My understanding is ACE has tried to do something that’s just cost-effectiveness analysis in the past (they used to give probability distributions for how many animals were helped, for example). But it’s really difficult to do confidently for animal issues, and that’s part of the reason it’s only a portion of the whole picture (along with other factors like I mention above).
…we have reviewed 5 of ACE’s “Top 11 Animal Charities to Donate to in 2024” and only one of them (Shrimp Welfare Project) appears to be an effective charity for helping animals. ACE’s poor evaluation process leads to ineffective charities receiving recommendations, and many animals are suffering as a result.

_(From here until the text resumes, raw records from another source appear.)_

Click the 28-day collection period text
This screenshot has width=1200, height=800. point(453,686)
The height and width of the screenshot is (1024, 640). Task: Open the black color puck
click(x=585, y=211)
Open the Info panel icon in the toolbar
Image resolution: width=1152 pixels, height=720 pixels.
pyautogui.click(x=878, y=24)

I understand these are forthcoming, but no evidence is provided for this entire part—part of the reason I pushed on this is I think seeing your alternative evaluations would be very helpful for interpreting the strength of the critique of ACE. Without seeing them, I can’t evaluate the latter half of the quoted text. And in my eyes, if these are similar to the evaluation here of LIC, it’s pretty far from demonstrating that ineffective charities are receiving recommendations, etc. And, given that you’ve only evaluated <50% of their charities so far, it seems preemptive to make the overall claim. I think the overall claim is very possibly true, but again, I think to make the argument that animals are directly suffering as a result of this, you’d have to demonstrate that those charities are worse than other donation options, that donors would give to the better options, etc.
Thanks! My wording in the above message was imprecise, but I mean something like farmed vertebrates. SWP is probably among the two most important things to fund, in my opinion.
Basically I think the size of good opportunities in farmed animal advocacy is smaller than OpenPhil’s grantmaking budget and there are few scalable interventions, though I don’t think I want to go into most the reasons publicly. Given that they’ve stopped funding many of what I believe are more cost-effective projects, and that EA donors are basically the only people willing to fund those, EA donors should be mostly inclined to fund things OpenPhil can’t fund instead.
So some combination of 1+2 (for farmed vertebrates) + other factors
(I responded privately to this but wrote up some related reflections a while ago here).
That’s too bad! I’ll give this feedback to Every.org as they are a moderately aligned nonprofit themselves, and are really receptive to feedback in my experience. FWIW, using them saves organizations a pretty massive amount of bureaucracy / paperwork / compliance-y stuff, so I hope there is a way to use them that can be beneficial for the donors.